▶ _What this task involves_
Copy exactly, and only, the lines between the start of the entries below and the line containing "Task: Switch to the CC2011ss.jpg picture tab", both inclusive. Omit pictures.

▶ _Stored dataset items_
——

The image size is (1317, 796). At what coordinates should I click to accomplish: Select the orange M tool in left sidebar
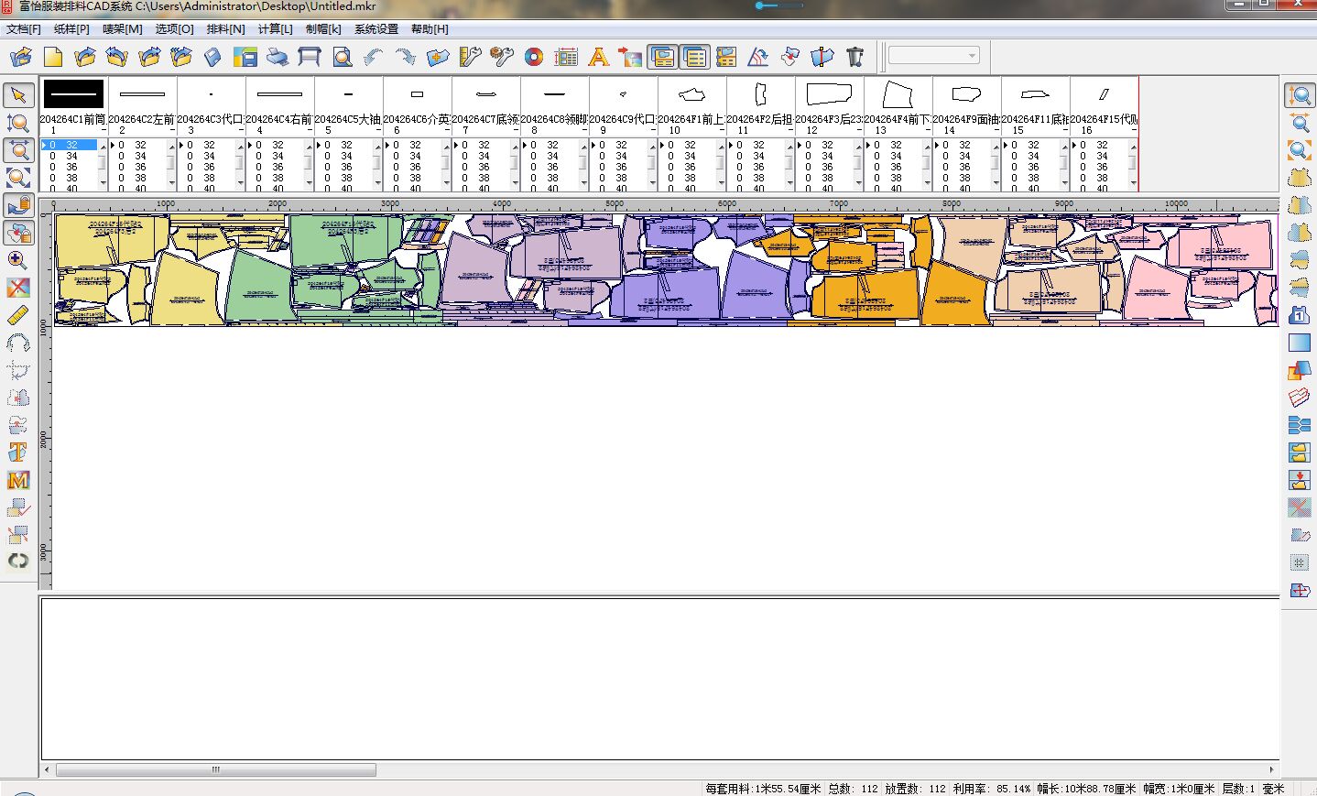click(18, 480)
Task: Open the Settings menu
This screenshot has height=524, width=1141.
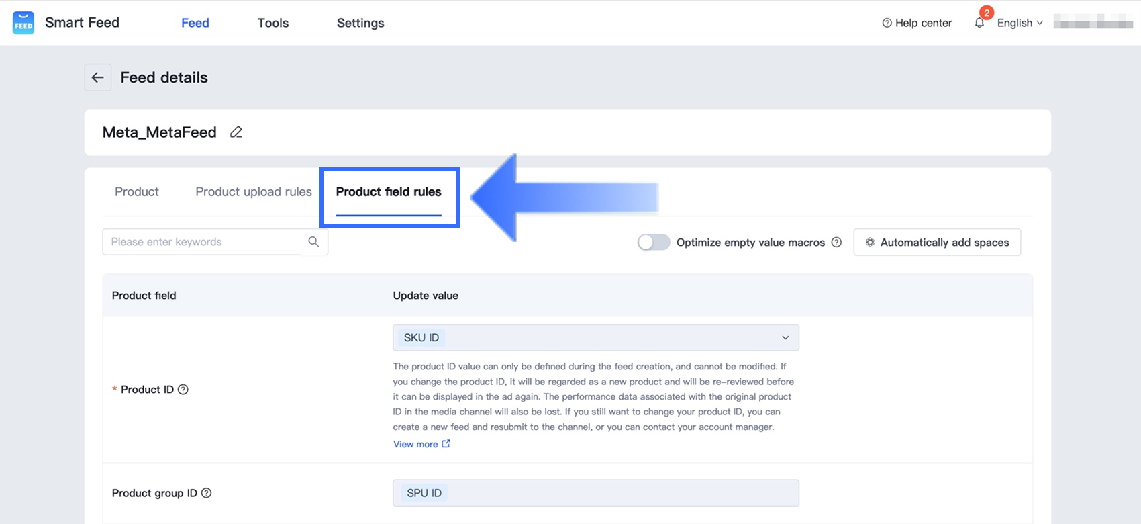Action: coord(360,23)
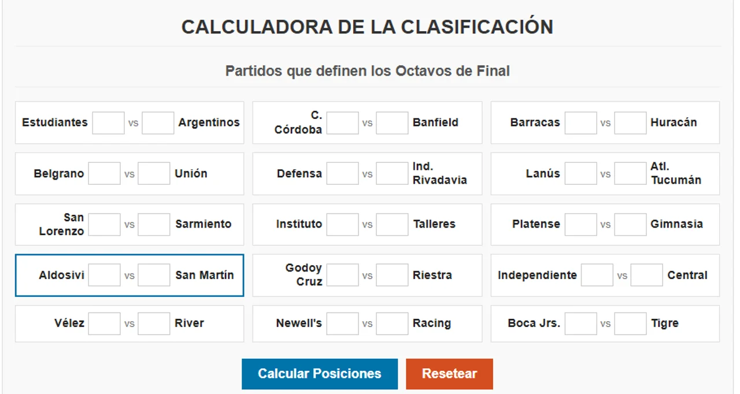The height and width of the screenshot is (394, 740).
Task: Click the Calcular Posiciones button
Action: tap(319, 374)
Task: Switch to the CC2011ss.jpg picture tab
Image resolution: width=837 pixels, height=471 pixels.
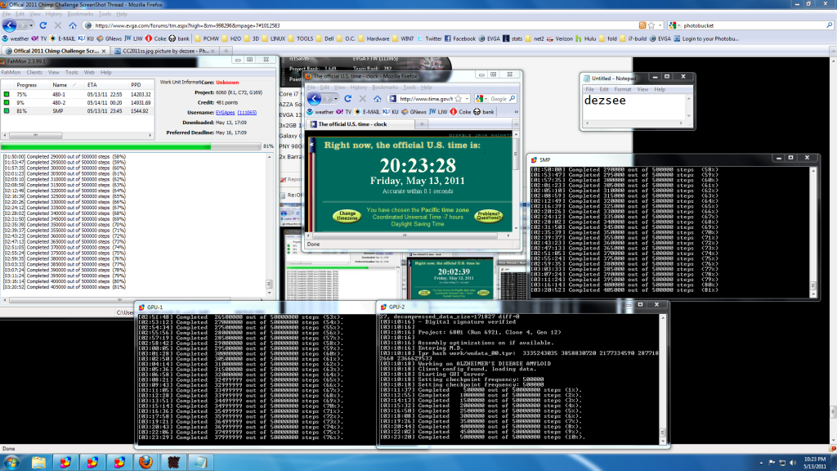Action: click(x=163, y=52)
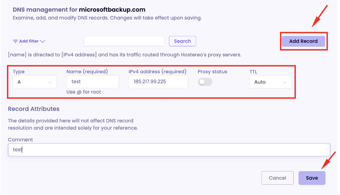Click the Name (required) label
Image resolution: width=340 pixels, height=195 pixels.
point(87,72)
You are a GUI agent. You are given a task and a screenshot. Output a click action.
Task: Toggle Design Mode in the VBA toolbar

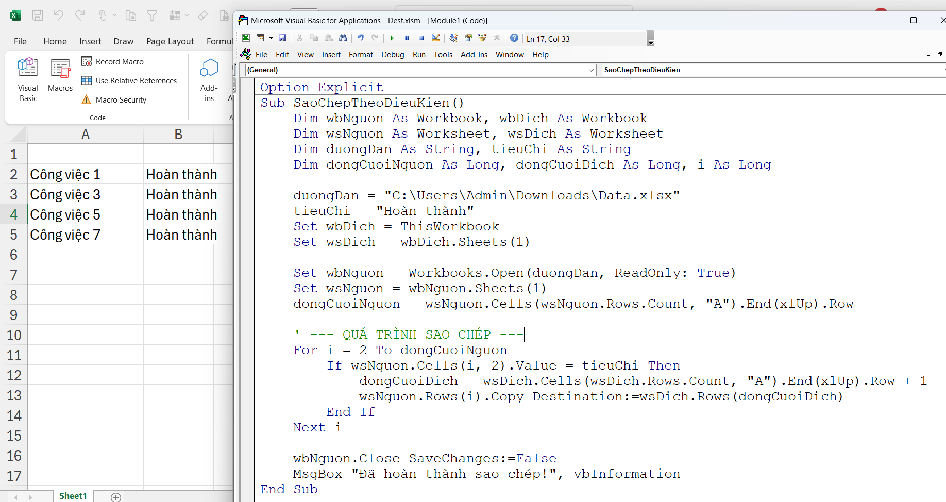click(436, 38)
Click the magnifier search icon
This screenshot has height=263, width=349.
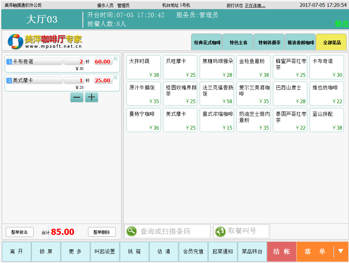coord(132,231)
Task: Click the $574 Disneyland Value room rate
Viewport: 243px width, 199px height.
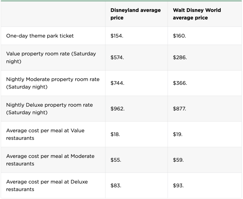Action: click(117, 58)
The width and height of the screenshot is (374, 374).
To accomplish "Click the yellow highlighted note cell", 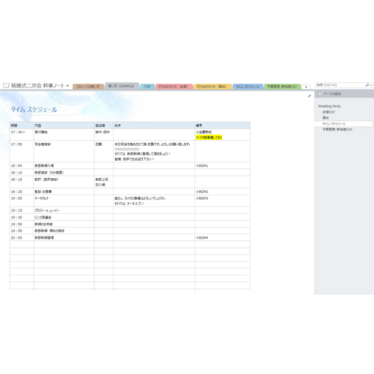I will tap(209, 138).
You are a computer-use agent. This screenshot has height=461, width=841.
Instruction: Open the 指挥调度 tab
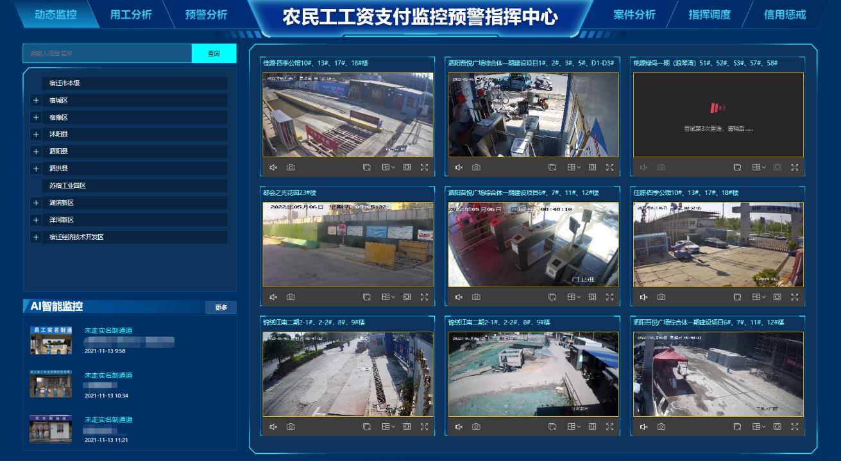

——

▶ _Solution for this exercise_
The image size is (1317, 796). At what coordinates should I click to accomplish: Select the orange M tool in left sidebar
click(18, 480)
Task: Open the Settings menu
This screenshot has height=524, width=1141.
Action: coord(360,23)
The height and width of the screenshot is (394, 740).
Task: Click the Calcular Posiciones button
Action: tap(319, 374)
Task: Switch to the CC2011ss.jpg picture tab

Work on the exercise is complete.